Below are 3 major mistakes that the unhappy retirees in my study had in common:
1. Unhappy Retirees Can’t Define the Purpose of Their Money
A lot of people moving into the retirement years are under the (false) impression that the money that they have saved alone is going to make them happy once the big day comes. This is a common misconception, and one that I like to alert people to before they fall into the trap of thinking that money alone is going to make them happy.
The happiest retirees understand that the point of saving is to enable them enjoy the things that they love during retirement. Whether this is traveling or donating to causes closest to their heart, happy retirees have a purpose for their money- and unhappy retirees do not.
2. Unhappy Retirees Have a "Rich Ratio" That Is Under 1
My Rich Ratio formula is something I created several years ago and have consistently used to give individuals and families an easy way to understand their money. The Rich Ratio is very simple: It is the amount of money that you have in relation to the amount of money that you need. (For purposes of illustration note that this calculation should be done with after-tax amounts)
Anyone can calculate their own Rich Ratio. Simply take the amount of monthly income you should have or do have in retirement (Social Security + pension + any additional steady income streams), including what your nest egg should produce, and divide it by what you expect to spend each month to live the retirement you want: Have / Need = Rich Ratio.
Example 1: Brooke
Brooke wants to travel in retirement, so she needs $8,000 a month. She has a small pension from her time working with a cable company ($1,000/month), plus Social Security at age 62 of $1,800/month.
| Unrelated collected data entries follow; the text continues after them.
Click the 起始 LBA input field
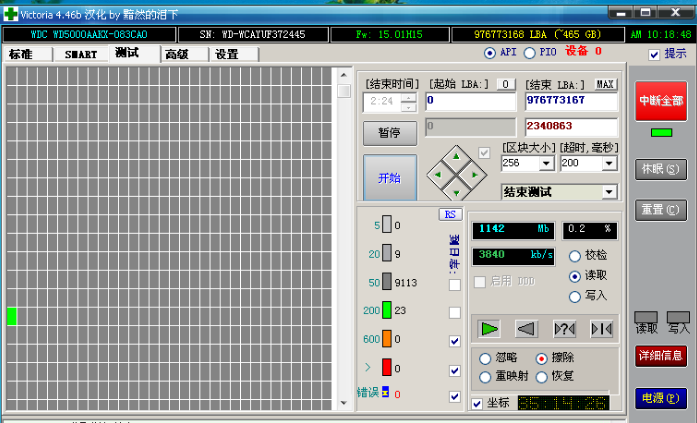This screenshot has width=697, height=423. coord(469,101)
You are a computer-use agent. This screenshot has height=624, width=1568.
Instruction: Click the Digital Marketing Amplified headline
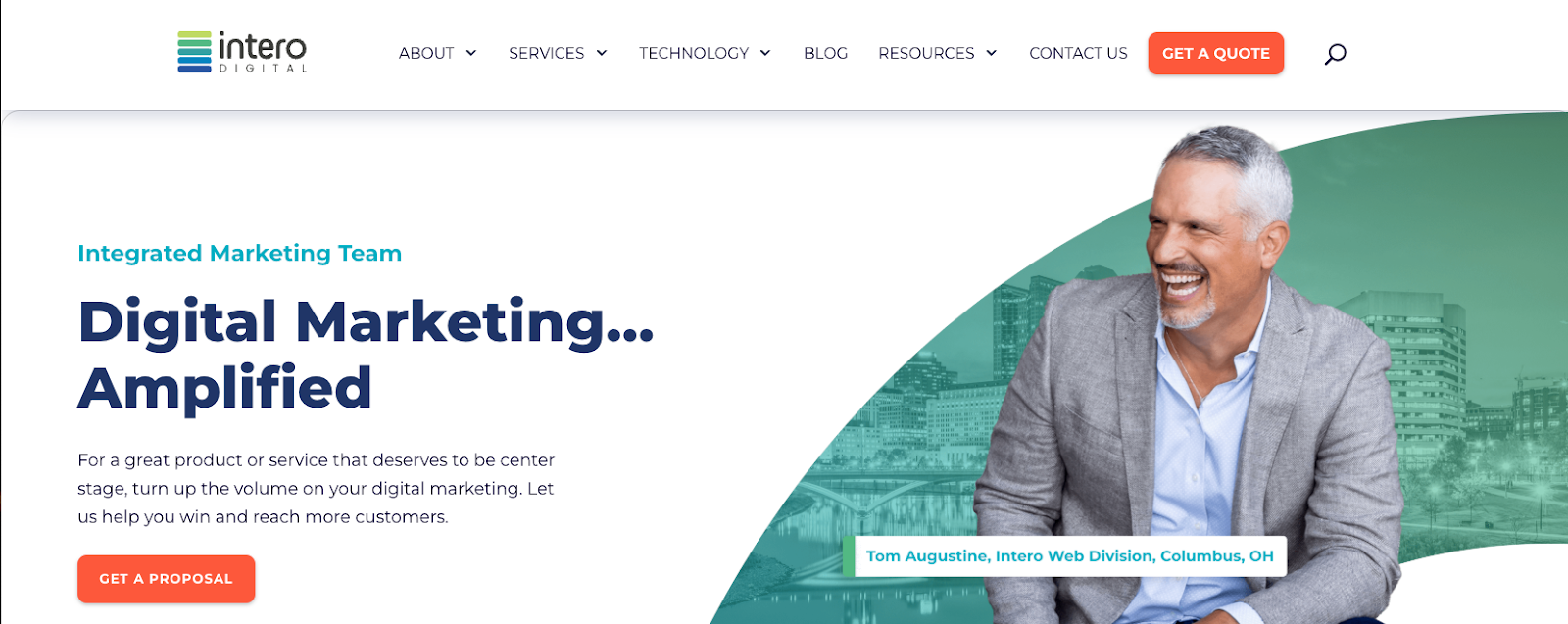(x=366, y=354)
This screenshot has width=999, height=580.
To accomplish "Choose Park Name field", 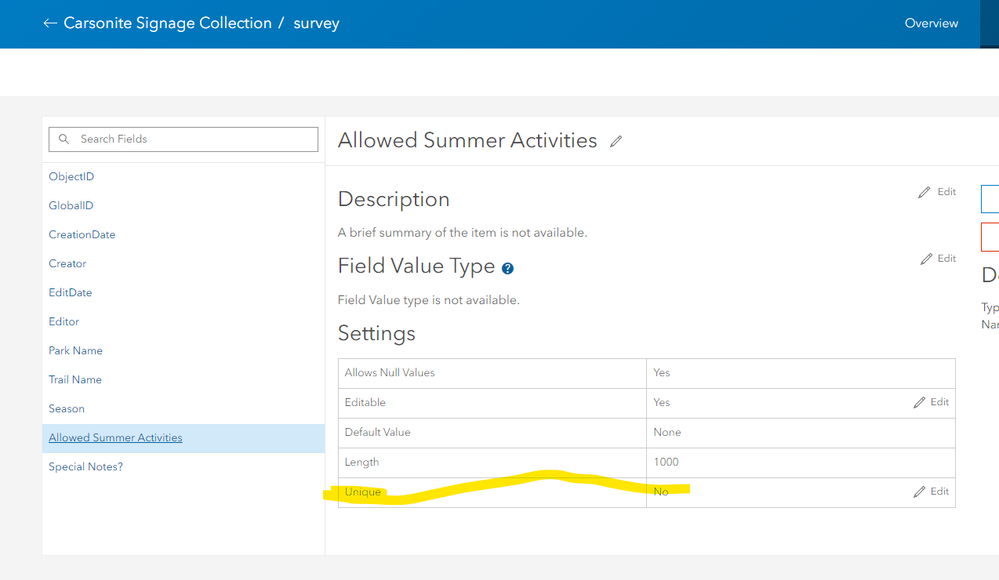I will 75,351.
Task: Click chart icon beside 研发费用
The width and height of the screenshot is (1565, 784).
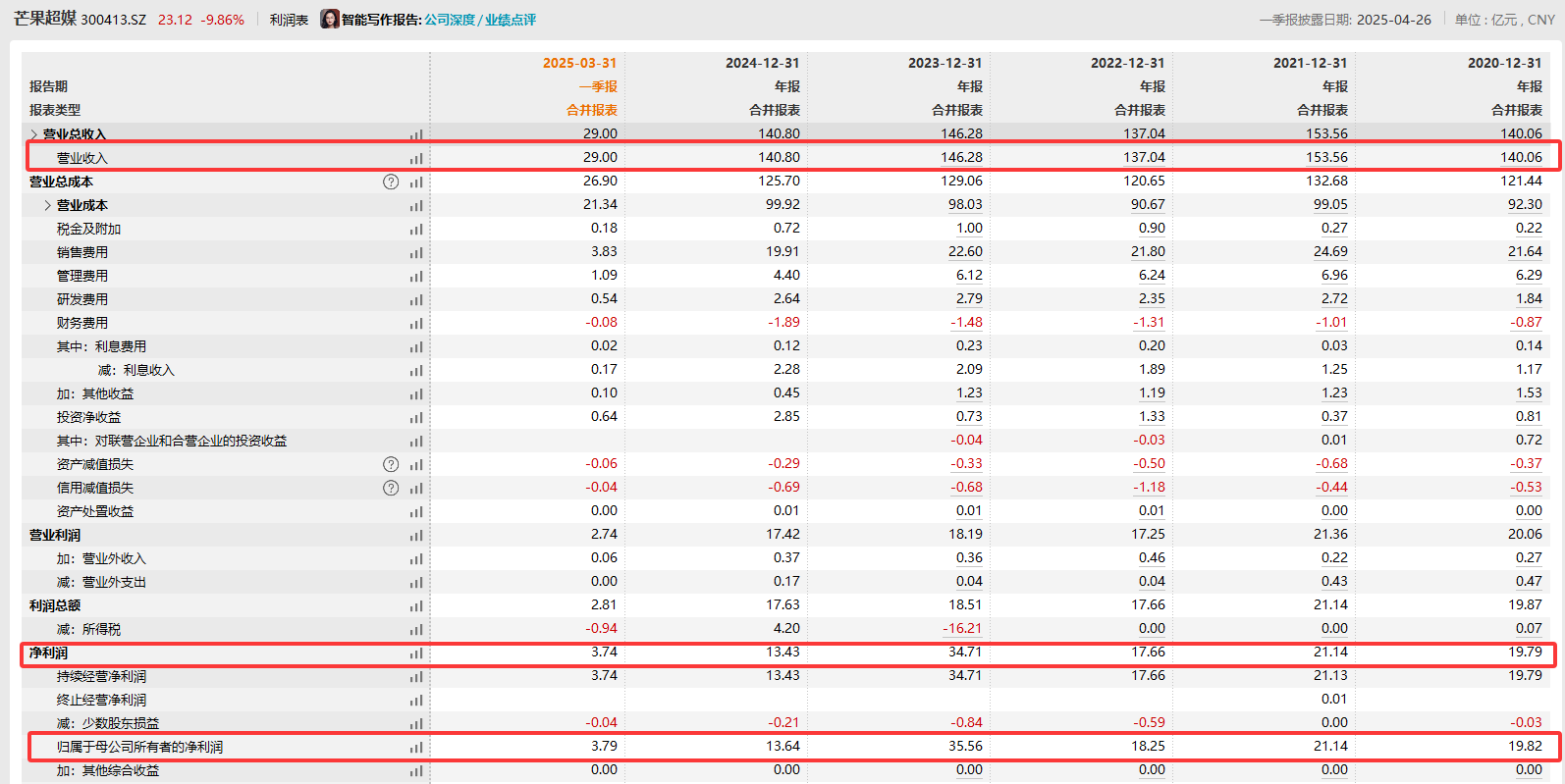Action: click(x=416, y=299)
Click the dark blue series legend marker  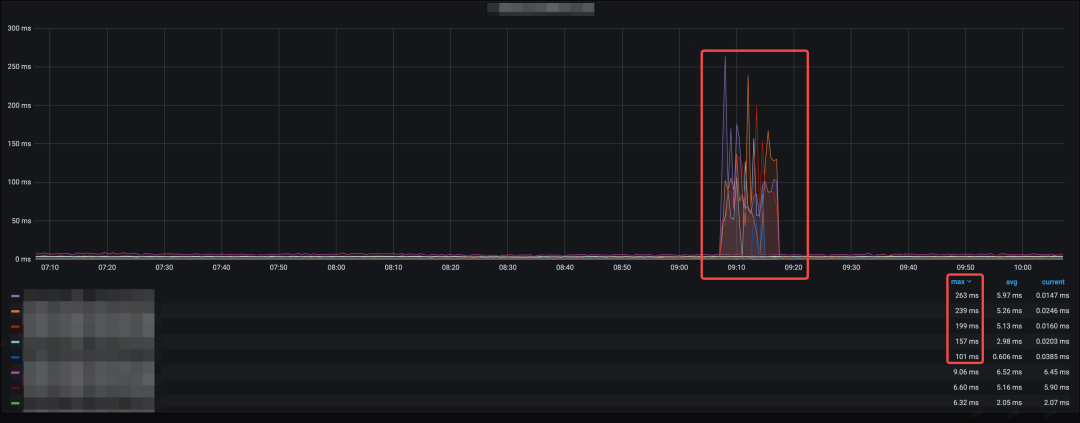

She has saved $1,000,000 in her 401(k).
Brooke’s Have = $1,000 (pension) + $1,800 (Social Security) + $4,100 (5% of her 401(k) on a monthly basis) = $6,900
Brooke’s Need = $8,000
Brooke’s Rich Ratio = $6,900/$8,000 = 0.86
Brooke’s Rich Ratio is below 1, so we can’t consider her to be “rich,” and she unfortunately falls into our unhappy retiree group.
Example 2: Steve
Steve needs just $4,000 a month to retire comfortably. He has already paid off his house so he’s living mortgage free. Steve also has a small pension of $1,300/month. He receives $1,800 from Social Security every month and he has $400,000 in his 401(k).
Steve’s Have = $1,300 + $1,800 + $1,650 (5% of his 401(k) on a monthly basis) = $4,750
Steve’s Need = $4,000
Steve’s Rich Ratio = $4,750/$4,000 = 1.18
Despite the fact that Steve has less money in his retirement account and a smaller net worth than Brooke, Steve is actually set up to be a much happier retiree than Brooke.
3. Unhappy Retirees are Saddled With Housing Related Debt
One common trait of happy retirees is that they have either paid off their mortgage or they are within 5 years of having it paid off when they retire. Conversely, a large percentage of unhappy retirees have 10 or more years until their house will be paid off.
So, if you are going to move in retirement, it should be into a house that you can pay off completely so you aren’t saddled with extra years of mortgage payments. On top of a new mortgage, buying and moving to a new house often requires moving costs, new furniture, drapes, rugs, cable and TV hook ups, etc. The costs can quickly add up.
The same way of thinking applies to home renovations. While you quite possibly have been wanting to get certain projects done for years and now have the new found free time to do so, don’t jump in too quickly. Before you remodel that kitchen or finish your basement, remember that each project has an uncanny way of spurring on another project. Before you know it, you are in the middle of a significant re-model and all the while the money—that was supposed to last in perpetuity—in that retirement nest egg is flying out the window.
Keep my 2 rules in mind if you even think that you are going to want to move or do home improvements:
- If you are planning to move while in retirement, be sure that you can move into a new home without having a mortgage—essentially swapping your current home equity (or paid off mortgage) for a home owned “free and clear”.
- Similarly, if you know that you are going to want to do some home improvements, try your best to take care of them before you stop working.
This should be a time when you are able to fully devote your energy and finances to doing the things you love, so have a plan before you retire. By following a few simple rules, you too can avoid being an unhappy retiree.